Background
Blocking the transmission of parasites from humans to mosquitoes is a key component of malaria control. Tafenoquine exhibits activity against all stages of the malaria parasite and may have utility as a transmission blocking agent. We aimed to characterize the transmission blocking activity of low dose tafenoquine.
Methods
Healthy adults were inoculated with P. falciparum 3D7-infected erythrocytes on day 0. Piperaquine was administered on days 9 and 11 to clear asexual parasitemia while allowing gametocyte development. A single 50 mg oral dose of tafenoquine was administered on day 25. Transmission was determined by enriched membrane feeding assays pre-dose and at 1, 4 and 7 days post-dose. Artemether-lumefantrine was administered following the final assay. Outcomes were the reduction in mosquito infection and gametocytemia post-tafenoquine, and safety parameters.
Results
Six participants were enrolled, and all were infective to mosquitoes pre-tafenoquine, with a median 86% (range: 22-98) of mosquitoes positive for oocysts and 57% (range: 4-92) positive for sporozoites.
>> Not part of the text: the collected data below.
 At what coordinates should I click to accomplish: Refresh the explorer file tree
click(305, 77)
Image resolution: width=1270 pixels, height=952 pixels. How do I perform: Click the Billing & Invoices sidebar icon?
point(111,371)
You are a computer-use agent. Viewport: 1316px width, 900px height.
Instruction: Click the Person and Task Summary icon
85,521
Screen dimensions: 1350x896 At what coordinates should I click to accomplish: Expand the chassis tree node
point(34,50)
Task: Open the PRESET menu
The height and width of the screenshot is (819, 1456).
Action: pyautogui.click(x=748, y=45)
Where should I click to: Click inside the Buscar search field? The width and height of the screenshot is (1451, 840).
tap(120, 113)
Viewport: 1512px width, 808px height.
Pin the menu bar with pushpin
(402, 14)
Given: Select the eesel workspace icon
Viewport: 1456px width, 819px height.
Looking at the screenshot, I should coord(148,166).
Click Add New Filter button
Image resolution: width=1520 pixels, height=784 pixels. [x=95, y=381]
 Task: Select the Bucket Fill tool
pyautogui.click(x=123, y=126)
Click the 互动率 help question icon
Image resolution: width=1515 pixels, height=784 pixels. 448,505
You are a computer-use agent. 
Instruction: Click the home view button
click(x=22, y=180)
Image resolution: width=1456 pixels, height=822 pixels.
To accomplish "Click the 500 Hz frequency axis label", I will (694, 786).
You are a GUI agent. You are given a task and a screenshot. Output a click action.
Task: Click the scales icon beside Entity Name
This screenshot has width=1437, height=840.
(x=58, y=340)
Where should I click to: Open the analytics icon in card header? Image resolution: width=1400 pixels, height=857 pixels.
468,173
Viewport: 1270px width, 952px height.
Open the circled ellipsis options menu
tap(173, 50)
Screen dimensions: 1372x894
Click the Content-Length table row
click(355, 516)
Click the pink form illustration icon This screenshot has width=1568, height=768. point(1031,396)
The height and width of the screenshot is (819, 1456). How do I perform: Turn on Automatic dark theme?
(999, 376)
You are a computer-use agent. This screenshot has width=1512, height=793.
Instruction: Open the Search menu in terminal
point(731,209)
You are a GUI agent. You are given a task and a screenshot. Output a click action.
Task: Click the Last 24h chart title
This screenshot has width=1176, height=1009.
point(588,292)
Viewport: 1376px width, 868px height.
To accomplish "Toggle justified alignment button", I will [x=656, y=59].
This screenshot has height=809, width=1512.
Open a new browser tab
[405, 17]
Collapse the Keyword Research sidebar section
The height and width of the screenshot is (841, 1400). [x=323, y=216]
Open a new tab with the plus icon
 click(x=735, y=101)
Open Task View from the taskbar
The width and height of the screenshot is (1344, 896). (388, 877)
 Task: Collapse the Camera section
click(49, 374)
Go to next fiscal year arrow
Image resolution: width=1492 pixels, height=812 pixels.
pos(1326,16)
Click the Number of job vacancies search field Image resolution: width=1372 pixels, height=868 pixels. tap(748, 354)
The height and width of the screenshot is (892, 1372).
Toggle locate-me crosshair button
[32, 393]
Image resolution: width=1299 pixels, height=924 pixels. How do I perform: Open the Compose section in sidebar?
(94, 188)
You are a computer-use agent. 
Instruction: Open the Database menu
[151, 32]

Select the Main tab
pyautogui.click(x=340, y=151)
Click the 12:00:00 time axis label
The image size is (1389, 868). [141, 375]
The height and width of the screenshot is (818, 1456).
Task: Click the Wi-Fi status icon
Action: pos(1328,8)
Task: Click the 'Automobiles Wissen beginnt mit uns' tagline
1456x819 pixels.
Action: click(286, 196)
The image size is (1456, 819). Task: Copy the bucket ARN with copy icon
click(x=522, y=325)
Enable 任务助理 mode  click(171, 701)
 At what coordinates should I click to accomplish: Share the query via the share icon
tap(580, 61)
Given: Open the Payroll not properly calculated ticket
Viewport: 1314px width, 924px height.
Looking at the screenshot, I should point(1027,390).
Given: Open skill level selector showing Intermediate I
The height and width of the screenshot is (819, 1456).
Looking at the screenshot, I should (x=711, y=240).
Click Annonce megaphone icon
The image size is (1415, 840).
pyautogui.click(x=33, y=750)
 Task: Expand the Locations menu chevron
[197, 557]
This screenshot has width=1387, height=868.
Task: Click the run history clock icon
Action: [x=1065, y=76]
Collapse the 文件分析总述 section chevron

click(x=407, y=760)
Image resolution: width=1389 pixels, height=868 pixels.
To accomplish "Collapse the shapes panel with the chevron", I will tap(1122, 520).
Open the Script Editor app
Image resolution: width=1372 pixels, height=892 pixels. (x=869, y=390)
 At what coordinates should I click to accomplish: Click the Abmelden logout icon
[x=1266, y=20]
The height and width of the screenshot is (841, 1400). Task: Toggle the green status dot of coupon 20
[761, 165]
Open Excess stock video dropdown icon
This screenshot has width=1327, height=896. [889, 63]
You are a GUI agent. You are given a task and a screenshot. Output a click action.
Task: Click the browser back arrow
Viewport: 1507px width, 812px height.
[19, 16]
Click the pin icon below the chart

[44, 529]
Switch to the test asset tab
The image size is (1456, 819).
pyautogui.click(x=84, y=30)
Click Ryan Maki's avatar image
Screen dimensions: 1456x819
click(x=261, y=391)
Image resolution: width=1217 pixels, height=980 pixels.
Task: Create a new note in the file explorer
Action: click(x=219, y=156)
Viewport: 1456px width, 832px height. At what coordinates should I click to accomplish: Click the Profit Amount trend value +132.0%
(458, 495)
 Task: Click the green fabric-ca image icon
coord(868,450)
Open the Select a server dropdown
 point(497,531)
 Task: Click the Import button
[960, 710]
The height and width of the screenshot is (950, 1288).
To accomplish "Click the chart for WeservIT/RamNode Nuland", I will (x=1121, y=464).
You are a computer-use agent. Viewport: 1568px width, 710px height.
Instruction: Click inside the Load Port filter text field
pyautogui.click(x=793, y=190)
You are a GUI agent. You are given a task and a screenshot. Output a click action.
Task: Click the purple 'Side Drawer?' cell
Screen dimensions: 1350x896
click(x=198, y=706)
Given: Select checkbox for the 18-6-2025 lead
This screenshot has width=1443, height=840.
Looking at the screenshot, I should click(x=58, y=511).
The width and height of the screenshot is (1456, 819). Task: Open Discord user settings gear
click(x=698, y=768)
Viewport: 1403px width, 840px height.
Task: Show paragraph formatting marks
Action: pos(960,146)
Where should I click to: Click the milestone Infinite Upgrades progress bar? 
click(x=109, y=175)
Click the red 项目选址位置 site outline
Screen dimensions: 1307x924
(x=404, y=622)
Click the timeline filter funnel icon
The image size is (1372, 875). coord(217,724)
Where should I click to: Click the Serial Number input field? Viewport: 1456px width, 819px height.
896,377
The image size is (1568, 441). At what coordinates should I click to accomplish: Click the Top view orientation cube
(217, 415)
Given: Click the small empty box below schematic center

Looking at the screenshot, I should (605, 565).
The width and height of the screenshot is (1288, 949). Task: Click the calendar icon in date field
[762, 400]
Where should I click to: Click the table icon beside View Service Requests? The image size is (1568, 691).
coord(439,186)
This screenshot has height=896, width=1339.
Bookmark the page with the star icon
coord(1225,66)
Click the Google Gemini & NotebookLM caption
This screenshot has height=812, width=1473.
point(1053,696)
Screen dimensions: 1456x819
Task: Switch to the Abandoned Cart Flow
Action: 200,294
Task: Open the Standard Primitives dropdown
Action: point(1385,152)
By day 4 post-tafenoquine, the oocyst and sporozoite positivity rate had reduced by a median 35% (IQR: 16-46) and 52% (IQR: 40-62), respectively, and by day 7, 81% (IQR 36-92) and 77% (IQR 52-98), respectively. The decline in gametocyte density post-tafenoquine was not significant. No significant participant safety concerns were identified.
Conclusion
Low dose tafenoquine reduces P. falciparum transmission to mosquitoes, with a delay in effect.
Trial registration
Australian New Zealand Clinical Trials Registry (ACTRN12620000995976).
Funding
QIMR Berghofer Medical Research Institute.